*What to do*. Please write out the blog post below word for word, from "But whilst that's" up to and including "and pharmacology exam.".

*Text shown*.
---*---
Monday 27 December 2010

Jumble

Finally caught up with the latest episode of Bones. And it is by far one of the most memorable one. An episode where Brennan becomes emotional and subjective with the case? It was an interesting twist in the plot. But the end was so heart-wrenching, I feel like I've just lost a little bit of hope in life.
For anyone who doesn't watch Bones (spoiler alert). Basically Brennan is a female forensic anthropologist who works with a male FBI agent to solve murders and whatnot. I'm sure it's pretty obvious the male-female dynamic. But she's too logical and distrusting to allow a relationship to happen so when he confessed his feelings she rejected him. And it's taken her til this season to gather up the courage to do the same. Except he now has a beautiful girlfriend (who makes me feel rather small in comparison) who he's in love with. So kids moral of the story is take the risk. Always take the risk.

Sorry just felt the need to write that.
I've had a pleasant two days, thank you for asking. Christmas day was uneventful. Boxing day my family and I went sale shopping and in addition to the lovely coat my mother bought me, I bought some lovely items like a new dress and two pairs of shoes thanks to the encouragement of Tijana and Lee. Thanks guys, no need to remember I'm a uni student who's struggling financially. But ah well, it's only Christmas once a year right? (Must remember to ban myself from spending for the next six months) 
It was really nice to see them actually, Tijana's actually the oldest best friend I've got now that I think about it but we go through long periods that we don't see each other. I think we managed over a year at one point. But we always manage to talk straight off as if that period never happened which I'm very proud of. Because it signifies that the two of you are comfortable enough with each other to let each other have space and yet still retain the things in common that made you friends in the first place. Well, either that or you're both sociopaths who don't particularly care. I'm going to go with the first one though if that's okay.

Things aren't great at the moment. There's a lot of change occurring in the near future and I'm definitely not liking it. But we all make do right? Somehow.
After founding out I failed my exam, a small but powerful idea has been implanted in me that's causing immense hysteria in my inner realms. It's causing me to panic about whether I'll be able to complete my degree at all. For those who don't know, for me when I say fail I don't usually mean below 40%. I mean below 60%, so a 2.2 and below in uni terms. And I know it's irrational to fear not completing my degree, but in my whole 15 years of academic career, I've never doubted my abilities so much as now. Things just don't knock me out of loop like this. I hoped that maybe seeing it in writing will help. Hopefully.
But whilst that's taking effect I'll try and detach myself from my worries. They definitely won't help when I'm writing an essay for my cardio-respiratory physiology and pharmacology exam.
---*---
*Study material*.
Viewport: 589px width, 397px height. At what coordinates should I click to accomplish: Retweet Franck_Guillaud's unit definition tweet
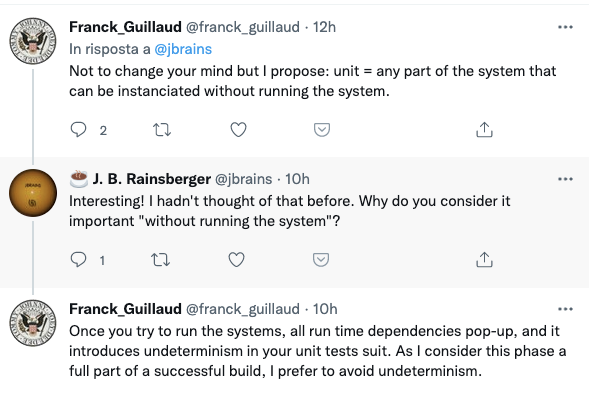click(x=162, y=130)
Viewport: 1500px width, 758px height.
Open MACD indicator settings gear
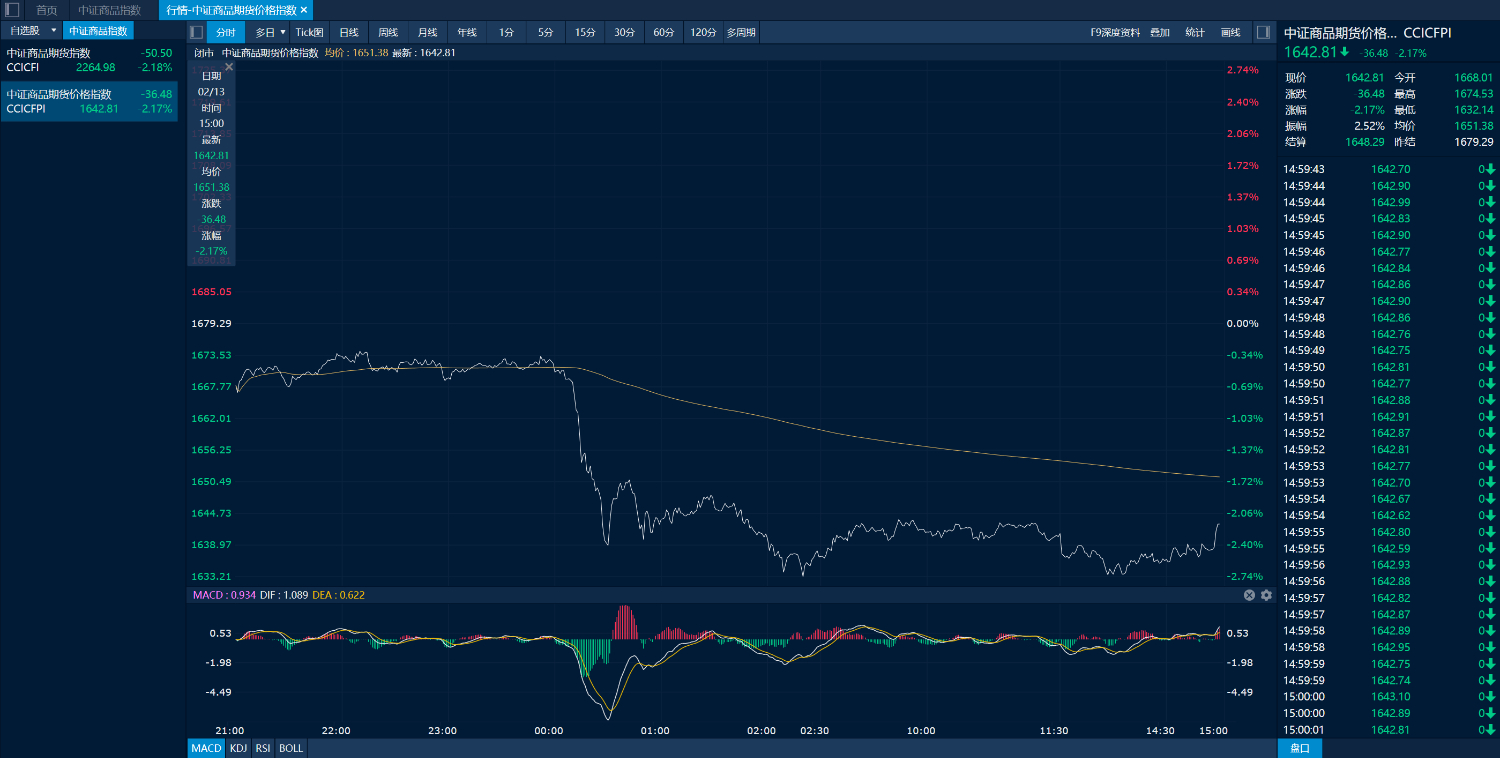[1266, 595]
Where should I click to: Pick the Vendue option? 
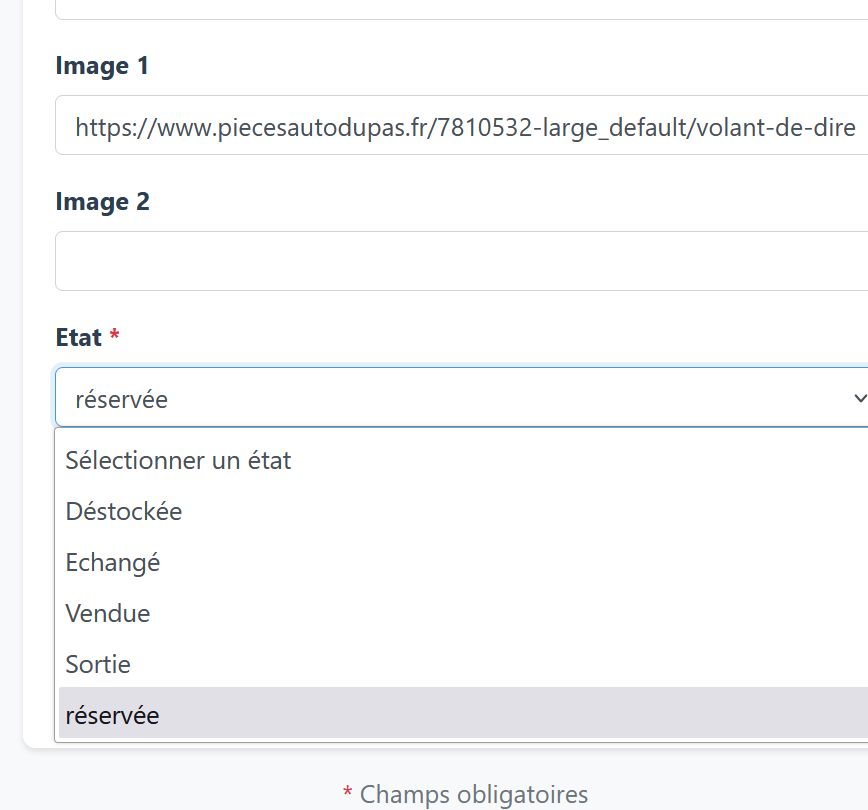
---*---
*Reply*.
But whilst that's taking effect I'll try and detach myself from my worries. They definitely won't help when I'm writing an essay for my cardio-respiratory physiology and pharmacology exam.